Starting from the line in which "How do I perform: Open" appears, output every line down to the last line of the data below, exactly and without anything more.

----- RECORDS PROVIDED -----

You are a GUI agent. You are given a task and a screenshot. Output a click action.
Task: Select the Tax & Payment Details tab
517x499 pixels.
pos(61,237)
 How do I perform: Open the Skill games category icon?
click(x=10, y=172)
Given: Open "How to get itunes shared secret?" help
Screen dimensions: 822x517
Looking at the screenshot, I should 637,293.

-----

EXERCISE OUTPUT >>
 How do I perform: Open the Skill games category icon?
click(x=10, y=172)
Given: Open "How to get itunes shared secret?" help
Screen dimensions: 822x517
Looking at the screenshot, I should 637,293.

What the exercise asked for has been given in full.